What the article did not say is whether the source of the information about Oracle came from a whistleblower. The stock transactions at issue allegedly occurred in 2003. There does not appear to be a statute of limitations issue. If a whistleblower is the source of the information that started the government’s investigation, under the New IRS Whistleblower Program, the informant could receive up to 30% of the $78 million tax refund plus the same percentage of collected penalties and interest. In short, if the government was unaware of the scheme and learned of the scheme through an informant/whistleblower, then, in that event, if the IRS is successful in its efforts to get the refund back, the whistleblower would then be entitled to a reward because otherwise the government could not have recovered money.

While, of course, we do not know whether the allegations against Oracle are true and correct, what is noteworthy is that the Internal Revenue Service is clearly interested in investigating cases where businesses have written off large business losses which may be inappropriate. In this case, the appearance is that the write-off was inappropriate because the stock transactions at issue appear to have been manufactured to create a tax loss. Again, whether the allegations are true or not with respect to Oracle, the fact remains that the Internal Revenue Service will investigate such cases and obviously would appreciate assistance from insiders and whistleblowers who are willing to come forward to report possible violations of the tax code.

As we have written previously, the new IRS Whistleblower Program provides significant incentives for whistleblowers to come forward in cases of this nature. (The reward in this case could be in excess of $25 million!) If an insider is aware that his or her employer is falsely deducting from its tax returns manufactured, inflated or otherwise improper business losses, and the tax implications exceed $2 million, such an insider could be eligible to recover 30% of the back taxes, penalties and interest if they come forward under the new IRS Whistleblower Program.

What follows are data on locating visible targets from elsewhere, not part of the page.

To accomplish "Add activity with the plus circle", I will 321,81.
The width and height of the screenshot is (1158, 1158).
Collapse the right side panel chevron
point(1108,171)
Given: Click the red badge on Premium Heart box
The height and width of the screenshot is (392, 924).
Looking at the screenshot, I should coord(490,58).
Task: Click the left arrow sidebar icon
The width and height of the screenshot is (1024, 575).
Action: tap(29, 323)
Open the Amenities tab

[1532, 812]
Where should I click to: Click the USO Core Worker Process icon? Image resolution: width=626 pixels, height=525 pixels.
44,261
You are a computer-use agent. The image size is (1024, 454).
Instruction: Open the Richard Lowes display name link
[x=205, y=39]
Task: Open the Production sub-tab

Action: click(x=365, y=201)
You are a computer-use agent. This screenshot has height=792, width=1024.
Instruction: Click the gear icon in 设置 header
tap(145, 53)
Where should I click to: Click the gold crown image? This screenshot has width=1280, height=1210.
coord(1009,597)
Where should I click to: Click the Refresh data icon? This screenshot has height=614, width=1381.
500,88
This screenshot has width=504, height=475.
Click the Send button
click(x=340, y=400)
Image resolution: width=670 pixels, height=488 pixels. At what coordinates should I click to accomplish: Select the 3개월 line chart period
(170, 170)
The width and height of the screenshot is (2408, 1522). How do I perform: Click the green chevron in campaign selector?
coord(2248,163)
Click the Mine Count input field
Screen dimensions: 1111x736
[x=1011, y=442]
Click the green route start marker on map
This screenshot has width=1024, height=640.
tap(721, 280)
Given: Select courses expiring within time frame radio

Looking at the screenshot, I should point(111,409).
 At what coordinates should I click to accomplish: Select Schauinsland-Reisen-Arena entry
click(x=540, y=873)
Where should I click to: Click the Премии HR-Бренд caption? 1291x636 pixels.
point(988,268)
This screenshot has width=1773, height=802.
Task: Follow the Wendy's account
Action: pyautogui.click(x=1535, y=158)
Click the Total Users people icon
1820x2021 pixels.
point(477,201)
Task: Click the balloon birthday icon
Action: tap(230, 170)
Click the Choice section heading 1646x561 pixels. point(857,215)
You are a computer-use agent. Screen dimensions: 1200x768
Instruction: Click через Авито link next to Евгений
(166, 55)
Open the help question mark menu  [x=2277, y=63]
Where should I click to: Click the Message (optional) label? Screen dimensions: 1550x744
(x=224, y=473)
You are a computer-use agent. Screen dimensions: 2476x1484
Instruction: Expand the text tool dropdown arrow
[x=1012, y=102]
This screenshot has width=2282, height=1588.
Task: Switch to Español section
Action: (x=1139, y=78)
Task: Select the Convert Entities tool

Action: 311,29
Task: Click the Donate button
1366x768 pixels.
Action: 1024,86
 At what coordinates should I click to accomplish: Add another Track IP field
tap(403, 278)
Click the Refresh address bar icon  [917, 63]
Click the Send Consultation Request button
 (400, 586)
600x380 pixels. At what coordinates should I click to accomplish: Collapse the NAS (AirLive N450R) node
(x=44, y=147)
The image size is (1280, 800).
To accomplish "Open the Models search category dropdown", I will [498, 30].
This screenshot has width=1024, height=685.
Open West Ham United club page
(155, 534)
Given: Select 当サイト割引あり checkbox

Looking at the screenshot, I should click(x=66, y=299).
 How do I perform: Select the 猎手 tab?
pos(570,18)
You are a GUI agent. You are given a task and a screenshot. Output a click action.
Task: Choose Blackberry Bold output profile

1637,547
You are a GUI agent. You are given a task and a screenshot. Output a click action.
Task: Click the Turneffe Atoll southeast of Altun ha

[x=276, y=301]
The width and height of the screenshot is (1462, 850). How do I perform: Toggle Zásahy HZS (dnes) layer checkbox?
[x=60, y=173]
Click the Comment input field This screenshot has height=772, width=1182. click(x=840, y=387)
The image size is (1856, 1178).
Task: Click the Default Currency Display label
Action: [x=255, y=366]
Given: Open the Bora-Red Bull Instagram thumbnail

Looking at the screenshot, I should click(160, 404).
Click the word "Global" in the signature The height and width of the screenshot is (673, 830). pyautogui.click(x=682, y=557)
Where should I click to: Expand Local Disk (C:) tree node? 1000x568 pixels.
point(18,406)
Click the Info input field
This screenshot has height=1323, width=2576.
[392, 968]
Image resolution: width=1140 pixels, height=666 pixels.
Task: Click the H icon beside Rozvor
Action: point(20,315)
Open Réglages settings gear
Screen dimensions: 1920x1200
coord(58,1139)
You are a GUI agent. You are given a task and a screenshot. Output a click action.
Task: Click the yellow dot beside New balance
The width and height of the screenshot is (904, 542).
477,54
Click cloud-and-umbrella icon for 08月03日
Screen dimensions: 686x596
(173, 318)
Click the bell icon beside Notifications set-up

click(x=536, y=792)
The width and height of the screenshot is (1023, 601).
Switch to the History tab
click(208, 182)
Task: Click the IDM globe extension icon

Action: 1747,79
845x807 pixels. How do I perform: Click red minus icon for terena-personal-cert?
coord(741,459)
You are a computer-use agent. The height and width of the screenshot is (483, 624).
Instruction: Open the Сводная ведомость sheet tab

The clients who have been represented by our firm thus far under this new IRS program have impressed us with their integrity and concerns about tax fraud in general. Indeed, as citizens we should all be concerned about tax fraud because it affects each and every one of us. To the extent that an employee is aware of employer misconduct involving tax fraud, we hope that such individuals will not hesitate to expose their employers to the government. Tax cheats deserve to be exposed.